__Work to be completed__. Identify every line in the records below that contains the word "bounding", and copy each of those lines.

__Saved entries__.
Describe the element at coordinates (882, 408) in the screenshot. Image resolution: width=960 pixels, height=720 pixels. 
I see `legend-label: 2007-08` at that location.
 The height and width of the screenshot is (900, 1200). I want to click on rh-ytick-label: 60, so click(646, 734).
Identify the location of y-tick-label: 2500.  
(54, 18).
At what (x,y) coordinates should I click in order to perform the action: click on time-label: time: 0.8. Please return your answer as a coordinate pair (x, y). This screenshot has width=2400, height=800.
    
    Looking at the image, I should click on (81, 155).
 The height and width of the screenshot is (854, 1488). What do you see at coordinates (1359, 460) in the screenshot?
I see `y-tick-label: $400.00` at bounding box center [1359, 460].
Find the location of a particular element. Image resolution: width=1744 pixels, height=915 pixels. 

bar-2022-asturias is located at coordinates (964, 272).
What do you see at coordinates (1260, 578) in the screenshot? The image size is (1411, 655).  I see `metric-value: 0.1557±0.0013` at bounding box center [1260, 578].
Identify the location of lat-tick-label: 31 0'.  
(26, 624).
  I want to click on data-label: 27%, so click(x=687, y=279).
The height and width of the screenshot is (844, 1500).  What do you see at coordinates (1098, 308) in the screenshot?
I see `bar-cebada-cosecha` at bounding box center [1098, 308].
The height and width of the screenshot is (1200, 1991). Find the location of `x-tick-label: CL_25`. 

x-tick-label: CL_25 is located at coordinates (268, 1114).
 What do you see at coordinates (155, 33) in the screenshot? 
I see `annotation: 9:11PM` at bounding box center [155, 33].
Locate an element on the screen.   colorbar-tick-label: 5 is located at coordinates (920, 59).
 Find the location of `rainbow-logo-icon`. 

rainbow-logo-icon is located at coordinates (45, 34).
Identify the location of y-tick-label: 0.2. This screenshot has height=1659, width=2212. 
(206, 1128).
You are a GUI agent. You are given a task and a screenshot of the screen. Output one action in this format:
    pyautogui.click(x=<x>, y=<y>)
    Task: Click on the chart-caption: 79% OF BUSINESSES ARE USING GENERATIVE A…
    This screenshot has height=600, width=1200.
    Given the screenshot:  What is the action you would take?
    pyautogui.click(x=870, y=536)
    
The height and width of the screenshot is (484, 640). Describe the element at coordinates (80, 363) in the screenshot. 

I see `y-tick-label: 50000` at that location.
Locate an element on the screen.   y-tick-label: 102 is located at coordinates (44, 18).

__Answer__.
I see `y-tick-label: $400.00` at bounding box center [1359, 460].
What do you see at coordinates (1260, 578) in the screenshot? The image size is (1411, 655).  I see `metric-value: 0.1557±0.0013` at bounding box center [1260, 578].
I see `bar-cebada-cosecha` at bounding box center [1098, 308].
I see `annotation: 9:11PM` at bounding box center [155, 33].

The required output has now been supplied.